*What the task asks*.
From the data below, return the exact lines starting at the line containing "10 (123, 2108)" and ending at the line containing "Health and Fitness PLR Articles (131, 228)", both included, and nothing else.

----------

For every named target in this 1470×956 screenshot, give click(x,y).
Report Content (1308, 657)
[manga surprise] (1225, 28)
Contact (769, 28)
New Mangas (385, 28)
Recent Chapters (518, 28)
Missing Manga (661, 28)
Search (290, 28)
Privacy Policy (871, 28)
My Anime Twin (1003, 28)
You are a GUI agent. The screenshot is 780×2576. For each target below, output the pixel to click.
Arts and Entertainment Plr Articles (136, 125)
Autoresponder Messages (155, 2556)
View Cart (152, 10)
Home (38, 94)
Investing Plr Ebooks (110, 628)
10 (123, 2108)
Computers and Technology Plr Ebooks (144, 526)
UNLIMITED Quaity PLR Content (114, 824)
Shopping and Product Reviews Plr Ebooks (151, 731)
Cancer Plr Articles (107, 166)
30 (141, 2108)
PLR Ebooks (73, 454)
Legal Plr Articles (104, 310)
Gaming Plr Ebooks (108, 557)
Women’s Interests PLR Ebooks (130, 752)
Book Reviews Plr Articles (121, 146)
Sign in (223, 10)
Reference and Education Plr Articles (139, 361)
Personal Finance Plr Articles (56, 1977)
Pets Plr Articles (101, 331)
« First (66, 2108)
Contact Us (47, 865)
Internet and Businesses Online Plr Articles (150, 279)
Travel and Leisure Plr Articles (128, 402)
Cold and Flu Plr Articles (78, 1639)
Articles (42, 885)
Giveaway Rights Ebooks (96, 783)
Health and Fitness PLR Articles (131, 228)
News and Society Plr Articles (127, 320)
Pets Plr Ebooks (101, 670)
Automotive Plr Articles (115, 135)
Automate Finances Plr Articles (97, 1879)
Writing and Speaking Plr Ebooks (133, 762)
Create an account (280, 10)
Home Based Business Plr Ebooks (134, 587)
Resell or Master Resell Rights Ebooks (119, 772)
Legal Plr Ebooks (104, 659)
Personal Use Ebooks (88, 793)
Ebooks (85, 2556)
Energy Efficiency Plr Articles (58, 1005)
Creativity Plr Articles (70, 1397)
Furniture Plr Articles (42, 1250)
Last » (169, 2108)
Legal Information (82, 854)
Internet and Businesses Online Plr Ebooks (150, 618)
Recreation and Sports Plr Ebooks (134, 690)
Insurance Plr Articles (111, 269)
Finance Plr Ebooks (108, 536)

----------

*Task output*.
10 (123, 2108)
Computers and Technology Plr Ebooks (144, 526)
UNLIMITED Quaity PLR Content (114, 824)
Shopping and Product Reviews Plr Ebooks (151, 731)
Cancer Plr Articles (107, 166)
30 (141, 2108)
PLR Ebooks (73, 454)
Legal Plr Articles (104, 310)
Gaming Plr Ebooks (108, 557)
Women’s Interests PLR Ebooks (130, 752)
Book Reviews Plr Articles (121, 146)
Sign in (223, 10)
Reference and Education Plr Articles (139, 361)
Personal Finance Plr Articles (56, 1977)
Pets Plr Articles (101, 331)
« First (66, 2108)
Contact Us (47, 865)
Internet and Businesses Online Plr Articles (150, 279)
Travel and Leisure Plr Articles (128, 402)
Cold and Flu Plr Articles (78, 1639)
Articles (42, 885)
Giveaway Rights Ebooks (96, 783)
Health and Fitness PLR Articles (131, 228)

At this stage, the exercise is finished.